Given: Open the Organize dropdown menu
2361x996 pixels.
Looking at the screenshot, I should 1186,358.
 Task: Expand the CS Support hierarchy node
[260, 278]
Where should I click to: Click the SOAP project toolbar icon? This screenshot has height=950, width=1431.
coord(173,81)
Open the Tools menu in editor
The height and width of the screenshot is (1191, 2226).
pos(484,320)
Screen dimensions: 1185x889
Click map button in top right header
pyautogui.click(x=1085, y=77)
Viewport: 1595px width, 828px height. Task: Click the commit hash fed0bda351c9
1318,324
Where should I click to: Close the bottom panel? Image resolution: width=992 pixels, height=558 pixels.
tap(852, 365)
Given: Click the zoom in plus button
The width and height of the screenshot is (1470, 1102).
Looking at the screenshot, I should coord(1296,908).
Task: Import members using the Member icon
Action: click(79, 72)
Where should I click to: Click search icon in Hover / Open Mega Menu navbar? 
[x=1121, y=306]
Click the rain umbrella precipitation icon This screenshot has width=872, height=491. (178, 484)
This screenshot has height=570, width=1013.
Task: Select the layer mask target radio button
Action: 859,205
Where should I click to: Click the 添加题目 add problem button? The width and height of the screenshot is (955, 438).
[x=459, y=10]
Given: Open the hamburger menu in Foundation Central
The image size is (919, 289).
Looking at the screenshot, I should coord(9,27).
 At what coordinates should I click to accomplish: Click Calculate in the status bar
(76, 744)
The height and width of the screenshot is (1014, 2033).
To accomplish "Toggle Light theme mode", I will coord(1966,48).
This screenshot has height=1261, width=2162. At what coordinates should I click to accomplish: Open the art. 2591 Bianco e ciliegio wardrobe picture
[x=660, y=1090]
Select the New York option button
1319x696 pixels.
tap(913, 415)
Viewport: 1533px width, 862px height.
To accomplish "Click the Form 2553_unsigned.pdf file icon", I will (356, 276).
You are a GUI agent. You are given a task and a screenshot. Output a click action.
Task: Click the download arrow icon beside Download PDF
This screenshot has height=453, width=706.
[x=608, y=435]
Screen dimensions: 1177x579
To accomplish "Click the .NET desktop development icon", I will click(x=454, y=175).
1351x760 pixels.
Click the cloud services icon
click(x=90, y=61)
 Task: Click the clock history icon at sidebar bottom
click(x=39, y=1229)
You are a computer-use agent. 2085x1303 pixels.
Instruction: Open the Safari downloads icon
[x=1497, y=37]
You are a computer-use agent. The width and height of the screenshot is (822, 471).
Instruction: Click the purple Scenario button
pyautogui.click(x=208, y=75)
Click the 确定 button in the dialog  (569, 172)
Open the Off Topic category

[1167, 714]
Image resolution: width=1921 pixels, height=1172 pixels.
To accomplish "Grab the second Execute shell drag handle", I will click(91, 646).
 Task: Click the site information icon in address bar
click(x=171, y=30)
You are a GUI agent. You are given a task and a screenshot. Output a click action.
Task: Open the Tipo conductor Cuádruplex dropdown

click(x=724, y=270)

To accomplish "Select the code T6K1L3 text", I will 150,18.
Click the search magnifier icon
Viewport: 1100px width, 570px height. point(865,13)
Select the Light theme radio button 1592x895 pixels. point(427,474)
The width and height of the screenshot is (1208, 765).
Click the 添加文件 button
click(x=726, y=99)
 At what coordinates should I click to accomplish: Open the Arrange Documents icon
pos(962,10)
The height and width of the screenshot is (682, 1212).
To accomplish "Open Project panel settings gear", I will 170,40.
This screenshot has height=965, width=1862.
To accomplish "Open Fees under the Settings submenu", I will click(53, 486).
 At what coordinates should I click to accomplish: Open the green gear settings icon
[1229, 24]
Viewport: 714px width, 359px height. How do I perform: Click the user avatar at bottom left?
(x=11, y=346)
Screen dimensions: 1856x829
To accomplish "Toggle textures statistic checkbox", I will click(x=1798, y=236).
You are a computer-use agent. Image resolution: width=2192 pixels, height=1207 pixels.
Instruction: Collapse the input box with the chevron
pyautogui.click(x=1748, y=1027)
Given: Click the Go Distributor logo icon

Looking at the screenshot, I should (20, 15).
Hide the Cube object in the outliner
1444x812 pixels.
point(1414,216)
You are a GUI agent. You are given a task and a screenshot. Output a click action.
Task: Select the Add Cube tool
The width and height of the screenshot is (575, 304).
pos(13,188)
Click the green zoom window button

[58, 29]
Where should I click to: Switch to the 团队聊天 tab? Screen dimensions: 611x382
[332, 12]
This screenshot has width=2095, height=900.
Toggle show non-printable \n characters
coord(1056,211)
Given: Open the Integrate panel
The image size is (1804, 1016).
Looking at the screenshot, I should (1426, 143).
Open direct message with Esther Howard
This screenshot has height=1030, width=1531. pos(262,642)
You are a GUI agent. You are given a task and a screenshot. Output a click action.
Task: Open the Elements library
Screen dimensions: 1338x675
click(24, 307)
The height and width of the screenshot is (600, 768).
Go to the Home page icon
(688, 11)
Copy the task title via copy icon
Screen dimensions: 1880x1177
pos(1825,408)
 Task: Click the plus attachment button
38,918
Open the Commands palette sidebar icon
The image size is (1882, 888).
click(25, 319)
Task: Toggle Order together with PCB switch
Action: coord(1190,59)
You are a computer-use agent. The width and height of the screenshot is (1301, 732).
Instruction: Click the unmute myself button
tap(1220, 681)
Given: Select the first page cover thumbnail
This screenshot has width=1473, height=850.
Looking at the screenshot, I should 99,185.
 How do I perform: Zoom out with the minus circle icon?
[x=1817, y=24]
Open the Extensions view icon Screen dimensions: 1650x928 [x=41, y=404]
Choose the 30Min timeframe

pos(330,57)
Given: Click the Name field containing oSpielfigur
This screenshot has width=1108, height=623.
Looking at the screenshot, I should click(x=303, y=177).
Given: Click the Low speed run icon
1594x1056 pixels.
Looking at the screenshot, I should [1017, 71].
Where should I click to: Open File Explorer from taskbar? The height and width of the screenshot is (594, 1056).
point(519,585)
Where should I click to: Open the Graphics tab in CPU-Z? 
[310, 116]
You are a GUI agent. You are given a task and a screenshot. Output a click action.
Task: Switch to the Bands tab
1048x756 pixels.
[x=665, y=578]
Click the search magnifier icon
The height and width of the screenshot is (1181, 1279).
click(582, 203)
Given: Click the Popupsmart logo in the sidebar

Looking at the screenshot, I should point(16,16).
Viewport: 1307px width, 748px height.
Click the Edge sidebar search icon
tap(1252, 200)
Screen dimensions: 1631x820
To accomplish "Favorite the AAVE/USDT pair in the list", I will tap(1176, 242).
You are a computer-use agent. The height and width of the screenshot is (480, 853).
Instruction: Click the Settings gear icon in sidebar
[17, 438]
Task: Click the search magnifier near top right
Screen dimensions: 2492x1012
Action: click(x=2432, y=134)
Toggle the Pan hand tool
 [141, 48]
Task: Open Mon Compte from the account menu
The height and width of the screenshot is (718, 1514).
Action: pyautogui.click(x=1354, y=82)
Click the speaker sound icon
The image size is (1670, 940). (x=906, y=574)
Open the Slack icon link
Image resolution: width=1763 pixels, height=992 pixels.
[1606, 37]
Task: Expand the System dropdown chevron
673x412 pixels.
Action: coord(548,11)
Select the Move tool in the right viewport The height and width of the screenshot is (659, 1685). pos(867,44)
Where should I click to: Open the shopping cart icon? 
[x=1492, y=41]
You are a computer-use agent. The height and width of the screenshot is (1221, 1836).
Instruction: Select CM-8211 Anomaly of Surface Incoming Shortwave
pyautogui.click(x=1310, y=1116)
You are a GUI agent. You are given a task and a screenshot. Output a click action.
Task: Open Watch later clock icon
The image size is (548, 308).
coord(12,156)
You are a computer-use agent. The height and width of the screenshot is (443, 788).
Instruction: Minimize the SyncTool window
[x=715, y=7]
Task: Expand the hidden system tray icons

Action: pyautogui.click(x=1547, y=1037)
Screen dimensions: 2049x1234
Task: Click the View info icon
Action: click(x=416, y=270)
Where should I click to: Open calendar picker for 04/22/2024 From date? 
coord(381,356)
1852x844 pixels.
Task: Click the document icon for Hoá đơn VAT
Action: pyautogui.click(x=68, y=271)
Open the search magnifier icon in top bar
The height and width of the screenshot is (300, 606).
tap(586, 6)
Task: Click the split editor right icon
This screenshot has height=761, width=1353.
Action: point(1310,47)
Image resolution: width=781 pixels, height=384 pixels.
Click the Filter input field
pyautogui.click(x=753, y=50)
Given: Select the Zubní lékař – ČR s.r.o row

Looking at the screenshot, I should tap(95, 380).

---

## ASSIGNED TASK
Of the records above, copy each line that includes "theme".

## RESPONSE FOR THIS EXERCISE
To accomplish "Toggle Light theme mode", I will coord(1966,48).
Select the Light theme radio button 1592x895 pixels. point(427,474)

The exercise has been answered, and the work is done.